だから、ツヅリは『奥の手』を使うことにする。
相手の見ている前で、わざとらしく自分の胸へと手を当てた。
「ははっ」
それは、男の目には少女が怯えている様に見えた。
その勘違いすらも計算に入れて、ツヅリは胸に手を──いや、そこに詰めてあった『テイラ』の魔石に手を当てながら宣言した。
「【アンバサダー】!」
「は?」
男のぽかんとした表情。だが、その顔が真相を知ることはない。
ツヅリの宣言によって発生した魔力は、ツヅリの意思通りにまっすぐ男の足元に向かう。
着地点を定めた土色の光は、地面へと到達。その直後、巨大な石柱が男の顎を打ち抜いた。男は意識を刈り取られ、ずどんと音を立てて倒れる。

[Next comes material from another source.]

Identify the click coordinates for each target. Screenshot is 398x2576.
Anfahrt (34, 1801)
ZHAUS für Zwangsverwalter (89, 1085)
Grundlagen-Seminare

その音に気付いて、もう一人の男が急ぎ足で向かってくる。
「な、なんだ今のは!?」
それを待ち構えていたツヅリは、もう片方の胸に手をあて同じことを繰り返した。
不意を打たれた男もまた、なす術もなく崩れ落ち、その場に静寂が満ちる。
直後。魔力を失った『テイラ』の魔石は、さらさらと砂のようになって崩れ散った。
「ふぅ、制圧完了」
ツヅリには、ソウに真似できないたった一つの特技があった。
それは『テイラの魔石』を媒体にして、予備動作も宣言もなく『カクテル』を発動させるというものだ。

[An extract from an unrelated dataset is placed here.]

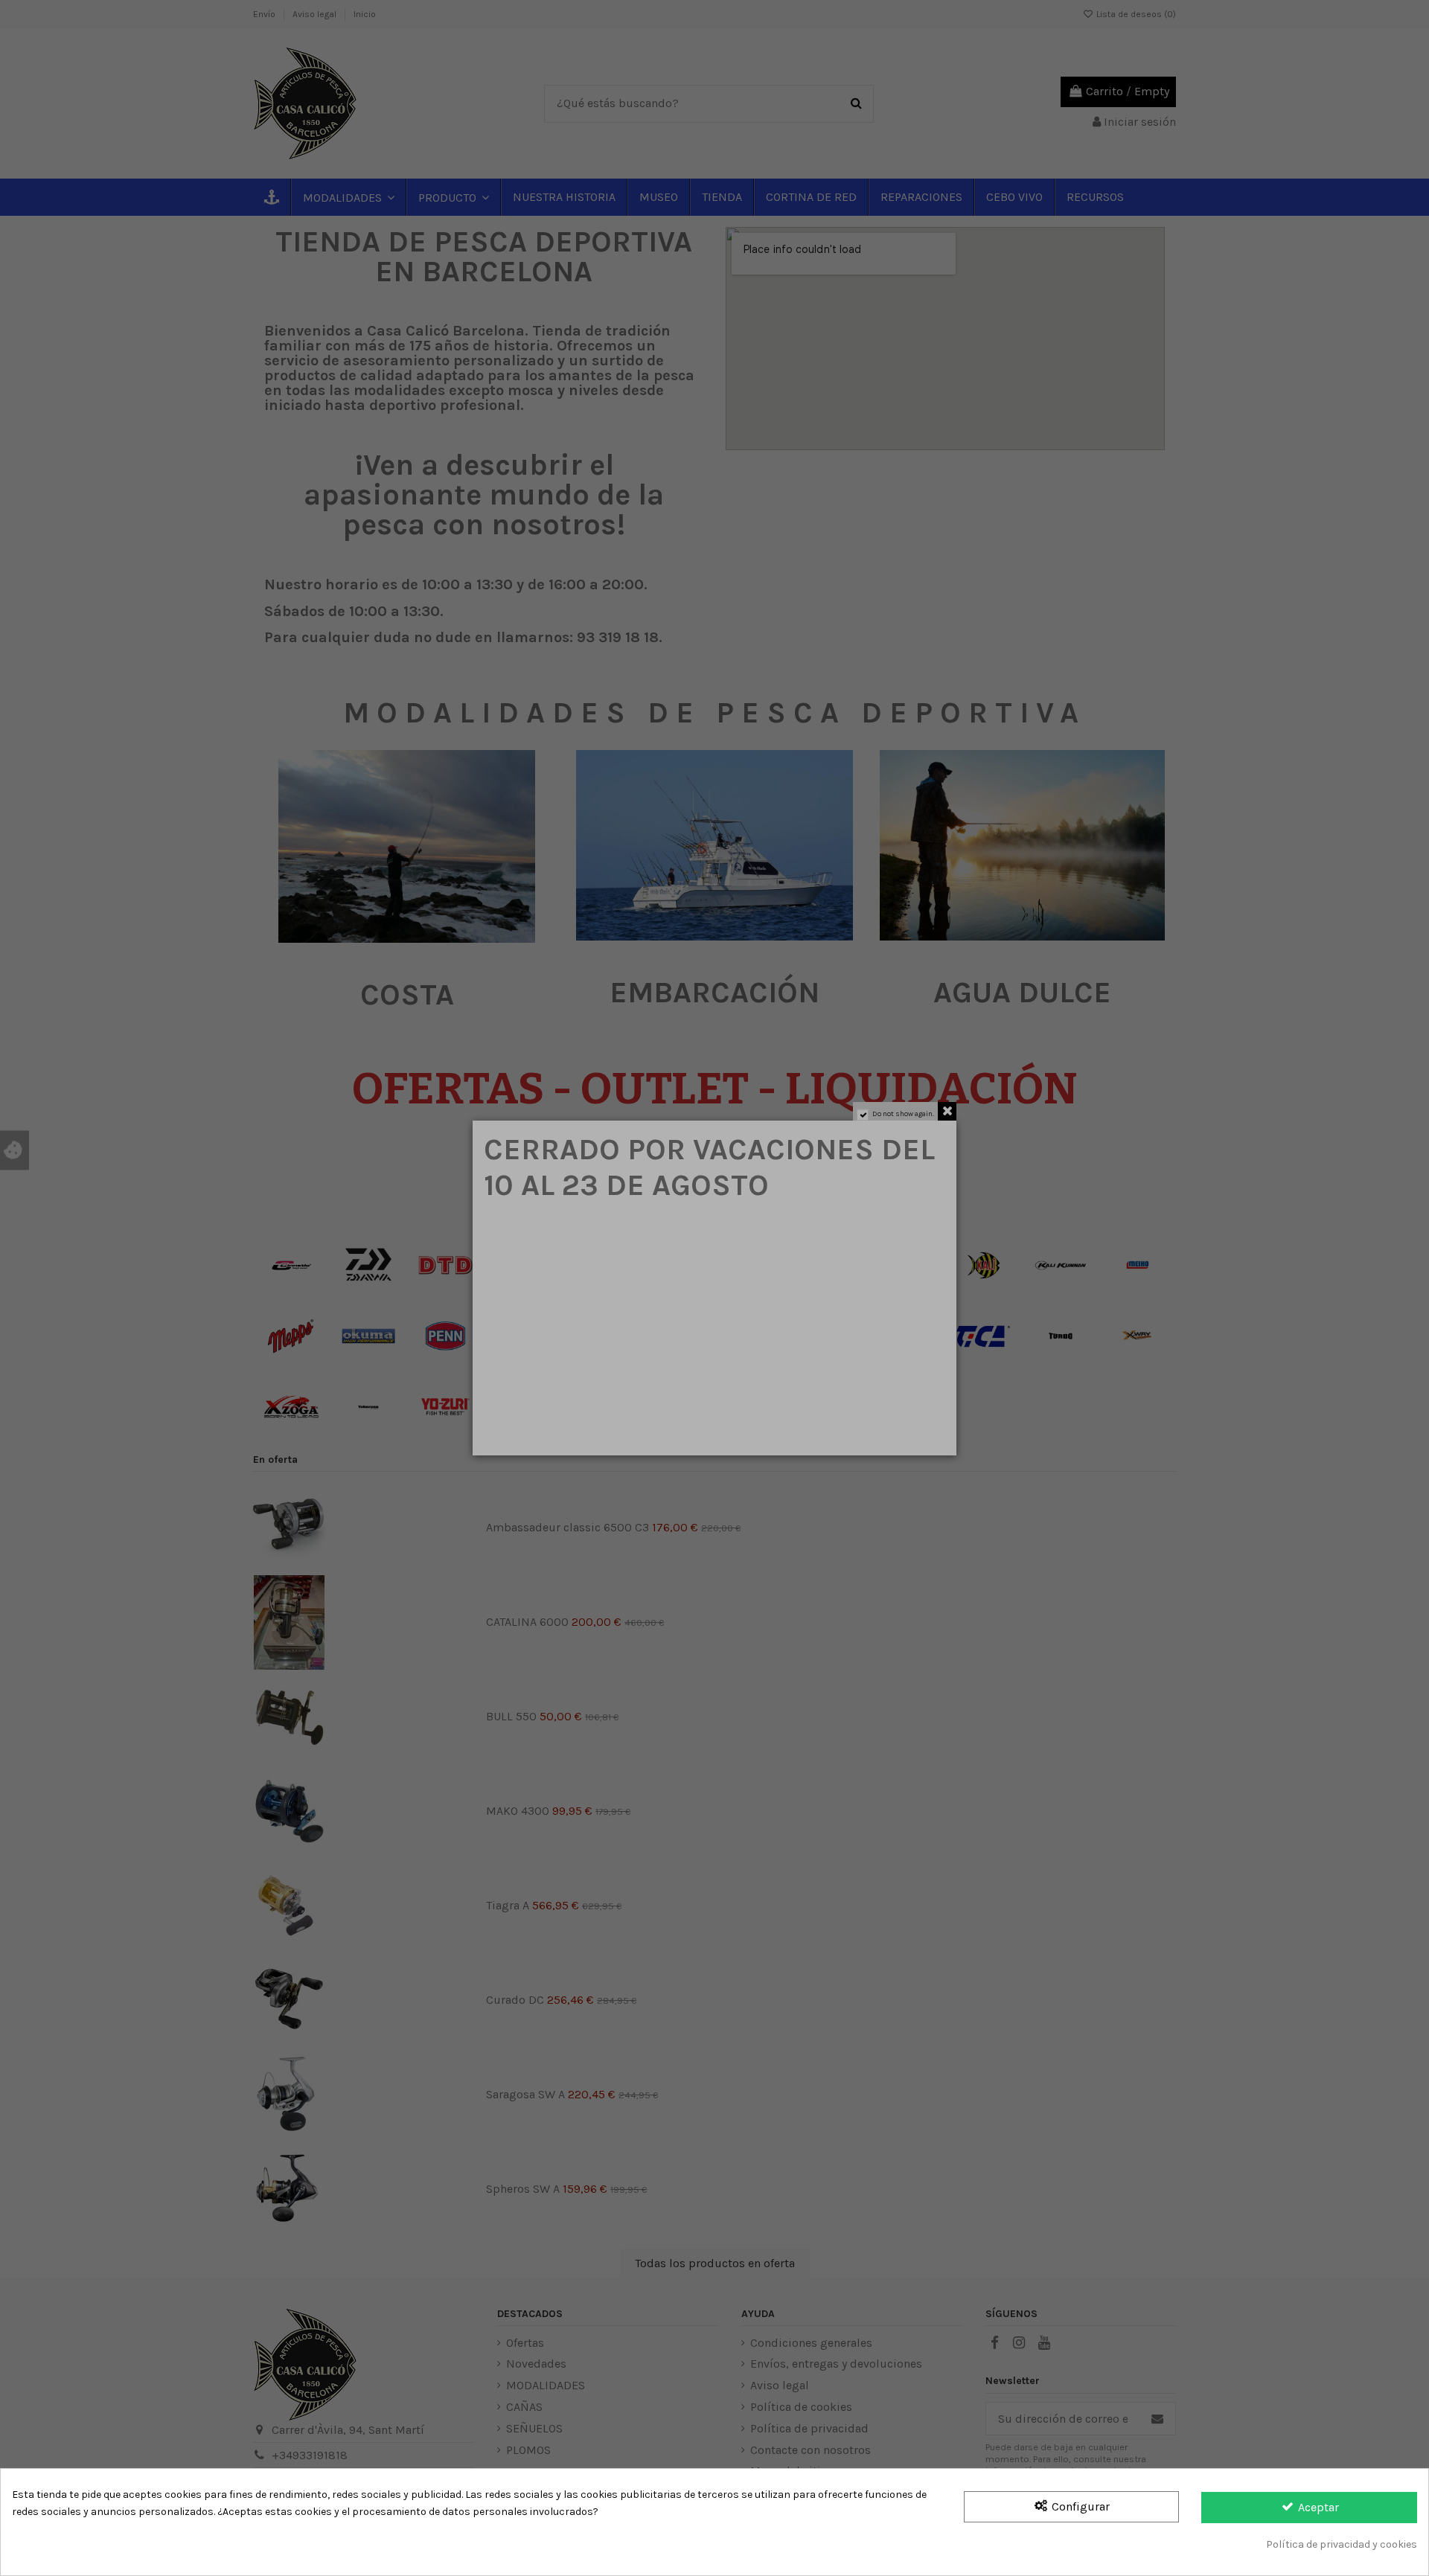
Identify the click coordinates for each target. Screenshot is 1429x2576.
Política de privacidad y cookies (1341, 2544)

代償に魔石一つを消費し、さらに威力も普通のカクテルに比べて大幅に減退する。人には効くが、魔物には厳しい。それでもノータイムで発動できる、奥の手だ。
だが、その奥の手を使うのは、ツヅリにとっては屈辱的でもあった。
魔石は、女性として不自然ではないように、両胸に一つずつ仕込んでいたのだ。
「…………」
男達の装備を確認したが、使えそうな銃弾はなかった。牢獄に入る時にどこかに置いてきたのだろう。諦めて銃だけを奪ってから、ツヅリはもう一度胸に手を当てる。
ぺたりぺたり。
さっきまでは一応膨らんで見えていたそこは、途端に成人女性としてはやや寂しい大きさに変貌してしまっている。
「……はぁ」
別にそこに詰め物をしていたところで元の大きさが変わるわけではない。それは分かっている。

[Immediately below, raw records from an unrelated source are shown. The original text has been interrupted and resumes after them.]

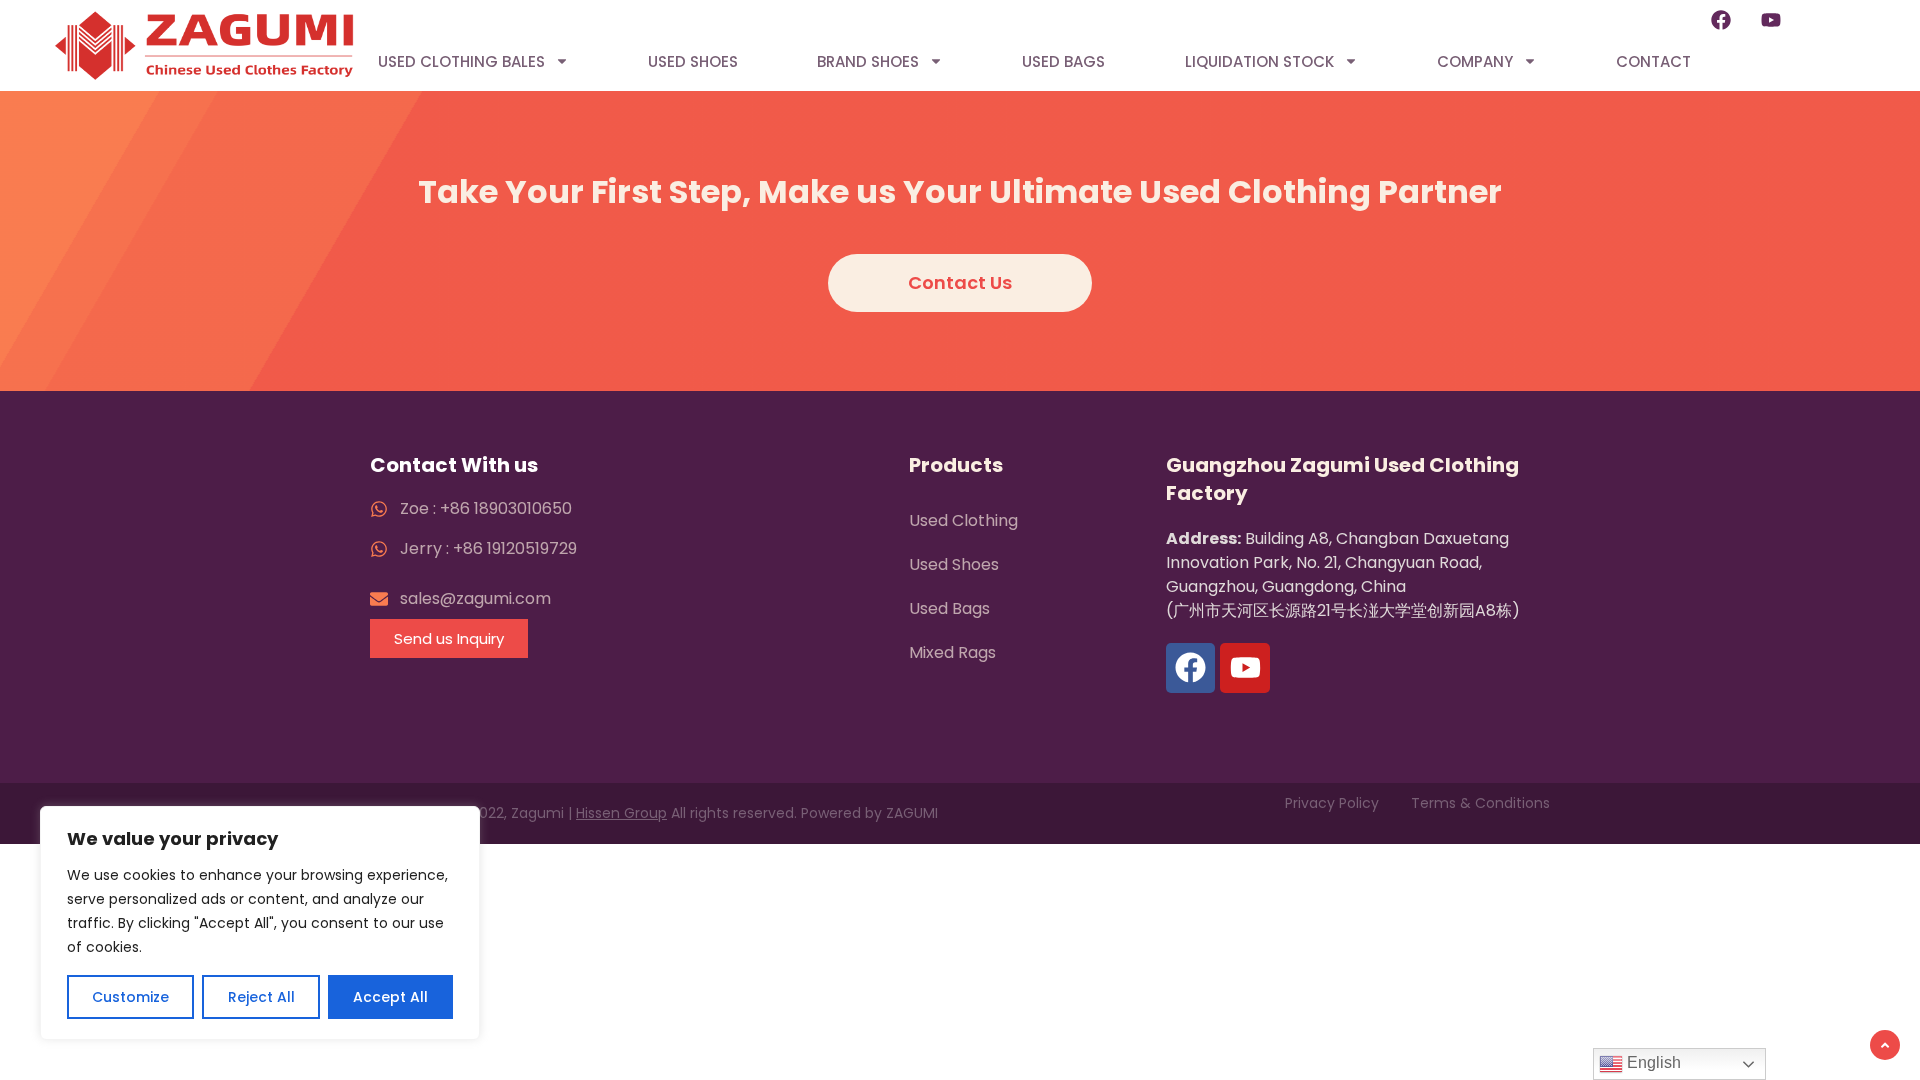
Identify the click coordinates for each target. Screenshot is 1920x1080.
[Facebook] (1721, 20)
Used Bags (1063, 61)
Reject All (261, 997)
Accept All (390, 997)
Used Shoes (693, 61)
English (1652, 1062)
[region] (260, 923)
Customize (130, 997)
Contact (1653, 61)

それでも、実際に萎んだ胸を見るのは、少し心が寂しかった。
「さて、とりあえずこの人達を牢獄に入れて、抜け出さないと」
男二人をずるずると引き摺って牢獄に入れ、鍵をかける。
収穫は弾薬のない銃と、変装に使えそうなマントだけだ。
それで、アジトを抜け出す算段を立てないといけない。
ツヅリが悩んだ、まさにその時だった。
「な、なに?」
地震でも起きたかのような轟音と振動。つづいて、けたたましい警報音が鳴り響いた。少し混乱するが、すぐに思い当たる。
こんな派手な侵入。心当たりは一人しかいない。
「そっか……お師匠と合流しないと」
言ってから、ツヅリは少し足取りを軽くして牢獄から歩き去った。
どうしようもないことに、ソウが助けに来てくれたという事実だけで、心が浮くような気持ちになっていた。